Schumer asks EPA to probe pollution from Buffalo business

BUFFALO, N.Y. (WIVB) – Neighbors in Buffalo’s Seneca-Babcock community say dust from the Battaglia Demolition is ruining their quality of life.

Seneca-Babcock Community Block Club President Arthur Robinson said, “The summertime is totally ruined because the dust is so bad on our homes and on our porches, on our vehicles, you can’t even walk down the street without getting dust in your eyes.”

The dust from the concrete crushed at the plant has never been tested for pollutants, but residents believe it’s making them sick. Senator Charles Schumer believes their health concerns are valid and visited the neighborhood Wednesday to join their fight.

“Residents of this neighborhood have been battling health issues. People suffer from migraines, bloody noses and in some of the worst cases people have reported trouble breathing and their kids with asthma,” said Schumer.

So far, the senator says Battaglia has successfully fought against state requirements to meet clean air standards by finding loopholes and exemptions in state law. He says it’s time the federal Environmental Protection Agency steps in.

Schumer explained, “Federal law is much tougher, frankly, than state law with fewer loopholes and much tougher enforcement.
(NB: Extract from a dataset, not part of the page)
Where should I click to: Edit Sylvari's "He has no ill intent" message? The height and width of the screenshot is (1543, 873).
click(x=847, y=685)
We learned that at Tonawanda Coke, we’ve learned that at Love Canal, we’ve learned that at other places where there’s a lot of pollution.”

Not knowing what’s in the truckloads of concrete going into the plant each day is keeping some neighbors up at night.
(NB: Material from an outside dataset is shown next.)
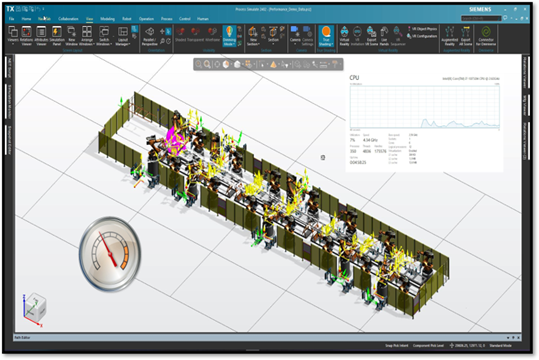Click the New Window icon
The width and height of the screenshot is (539, 360).
[72, 36]
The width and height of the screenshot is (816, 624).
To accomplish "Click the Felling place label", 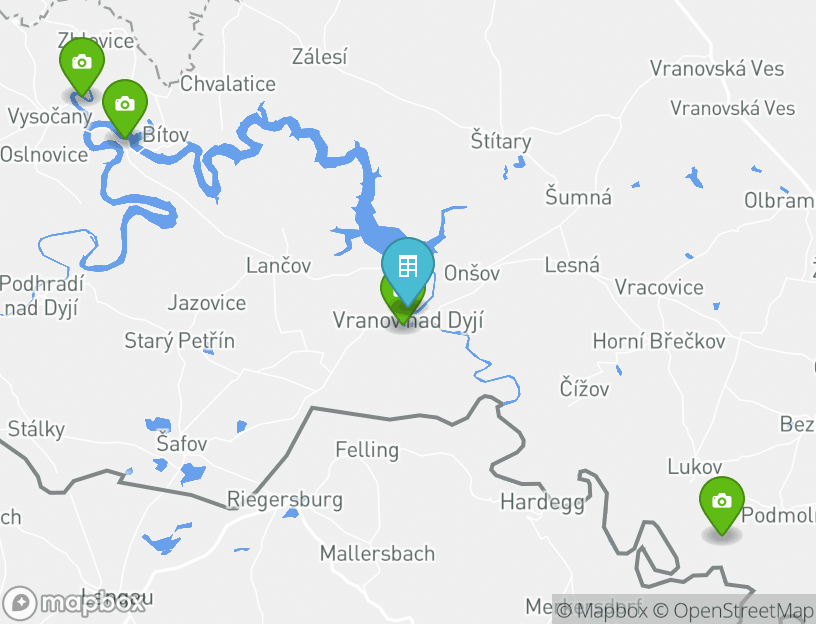I will coord(367,450).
Edward Loucks said, “I sleep better [and] I breathe better when I’m not at home and that’s not right.”

In a phone interview, Battaglia’s owner maintained he’s not breaking any laws and he’s trying to operate an honest business. The company wasn’t forced to apply for a state air quality permit because the concrete crusher they use is mobile. He also argues it’s too small to cause major pollution.